Checking if it is a directory:

In [36]:
os.path.isdir(data_dirname)

True

Extracting the file name from the file path:

In [37]:
data_filename = os.path.basename(data_filepath)
print(data_filename)

gapminder.csv


Getting the directory and the file name from the file path using `os.path.split()` which returns two variables its directory and file name:

In [38]:
data_dirname, data_filename = os.path.split(data_filepath)
print(data_dirname, data_filename)

data gapminder.csv


Listing the content of a directory using `os.listdir()` is equivalent to `ls` in the shell:

In [39]:
import os
print(os.listdir(data_dirname))

['GRCm38.gff3', 'GRCh38.gff3', 'genes.txt', 'sample.fa', 'genes_withstrand.txt', 'AilMel.gff3', 'gapminder.csv', 'mydata.txt', 'gapminder_gdp_oceania.csv', 'gapminder_gdp_asia.csv', 'GRCz11.gff3', 'gapminder_gdp_americas.csv', 'gapminder_gdp_africa.csv', 'gapminder_gdp_europe.csv', 'glpa.fa']


## Exercise 1.2.2

- List all `.txt` files from the `data` directory, print their file path only if it is a file.
- Check that the file `genes.txt` exists in `data/`, open the tab separated file, and calculate the length of each genes.

In [86]:
#part 1
import os
dirname='data'
for filename in os.listdir(dirname):
    filepath = os.path.join(dirname, filename)
    if os.path.isfile(filepath) and filename.endswith('.txt'):
        print(filepath)

data/genes.txt
data/genes_withstrand.txt
data/mydata.txt


In [95]:
#part 2
import os
filepath = os.path.join('data','genes.txt')
if os.path.exists(filepath):
    print('file',filepath,'found')
    with open(filepath) as h:
        header=h.readline().strip().split()
        print(header)
        for line in h:
            data = line.strip().split() #there is no comma between the data, so no need to specify it
            gene_length= int(data[3]) - int(data[2]) + 1
            print('gene',data[0],'length is',gene_length)

file data/genes.txt found
['gene', 'chrom', 'start', 'end']
gene BRCA2 length is 84195
gene TNFAIP3 length is 16099
gene TCF7 length is 37155


## Using the `csv` module

The so-called CSV (Comma Separated Values) format is the most common import and export format for spreadsheets and databases. The `csv` module implements methods to read and write tabular data in CSV format.
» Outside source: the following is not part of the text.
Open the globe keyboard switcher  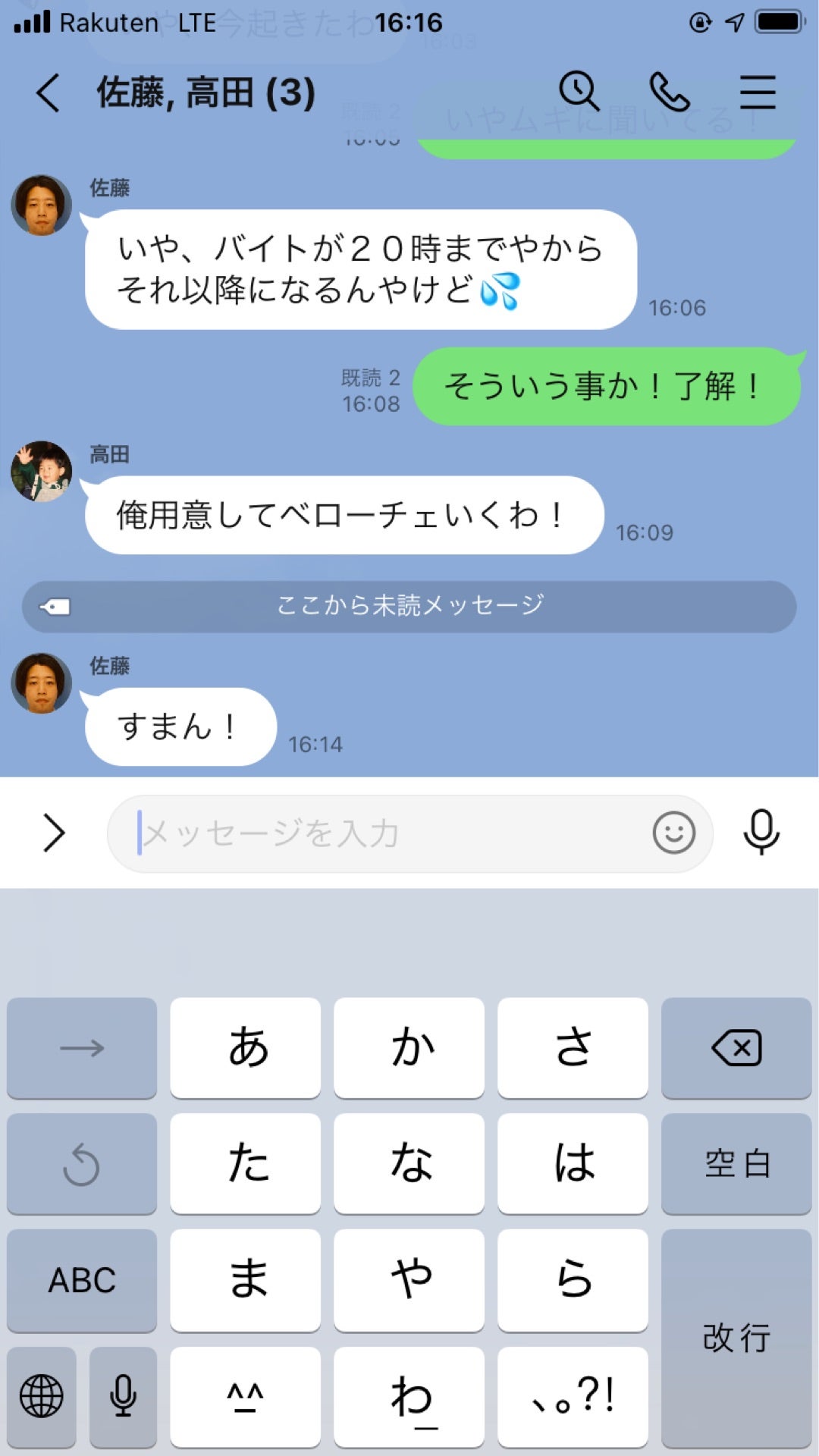(x=42, y=1396)
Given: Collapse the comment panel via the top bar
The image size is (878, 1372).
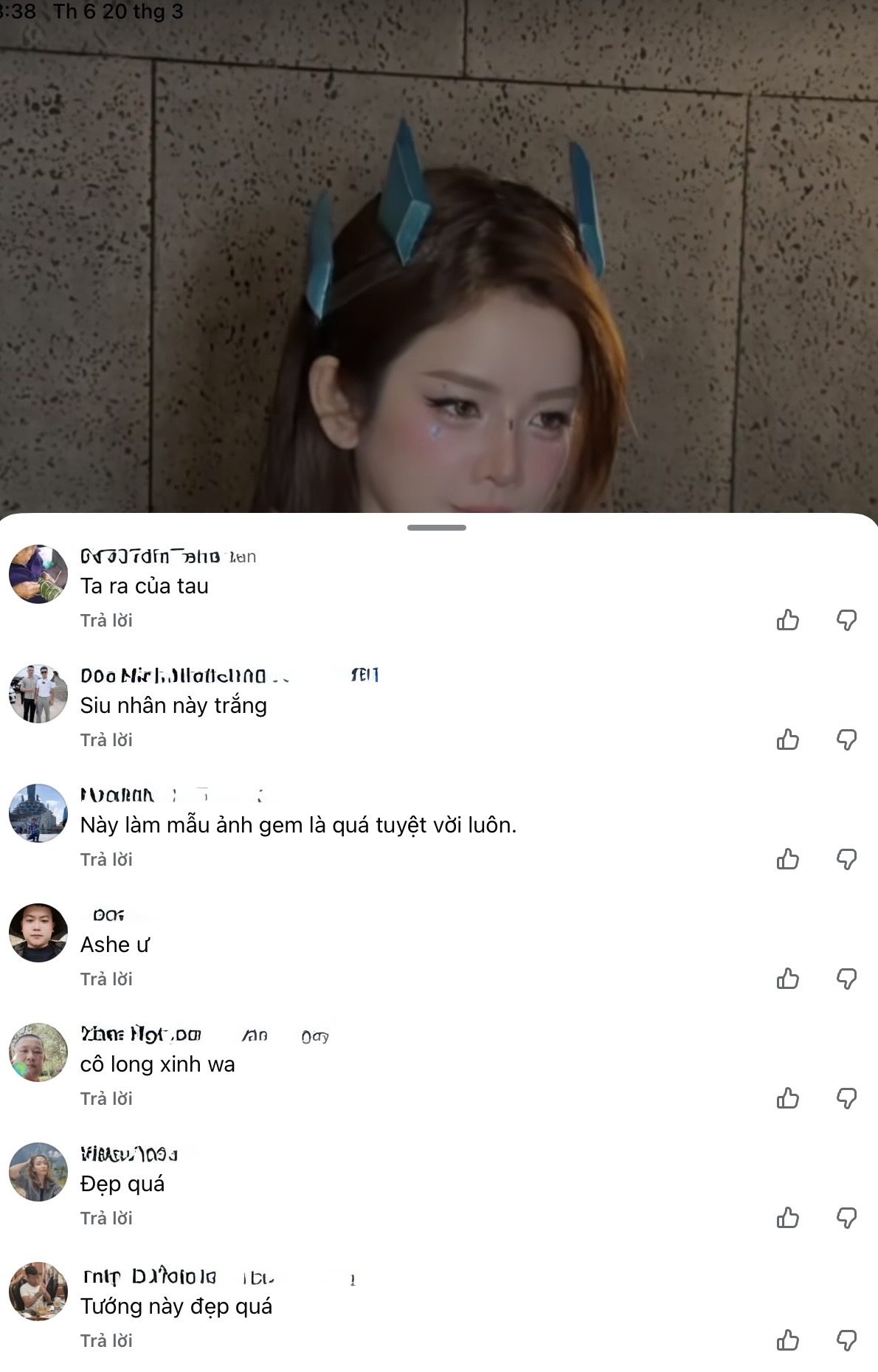Looking at the screenshot, I should click(439, 528).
The csv module’s `reader()` and `writer()` methods read and write CSV files. You can also read and write data into dictionary form using the `DictReader()` and `DictWriter()` methods.
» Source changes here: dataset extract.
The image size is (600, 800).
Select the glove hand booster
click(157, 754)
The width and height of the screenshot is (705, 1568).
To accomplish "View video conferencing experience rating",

For more information about this built-in Python library go to [CSV File Reading and Writing documentation](https://docs.python.org/3/library/csv.html).

Let's now read our `data/genes.txt` tab separated file using the `csv` module into a dictionary based on the column headers using `csv.DictReader()`.

|gene |	chrom |	start |	end |
|-- | -- | -- | -- | 
|BRCA2 |	13 |	32889611 |	32973805 |
|TNFAIP3 |	6 |	138188351 |	138204449 |
|TCF7 |	5 |	133450402 |	133487556 |

First, import the `csv` module:

In [56]:
import csv

Read the data and store each dictionary into a list. Note that `DictReader()` returns an [ordered dictionary](https://docs.python.org/3/library/collections.html#ordereddict-objects).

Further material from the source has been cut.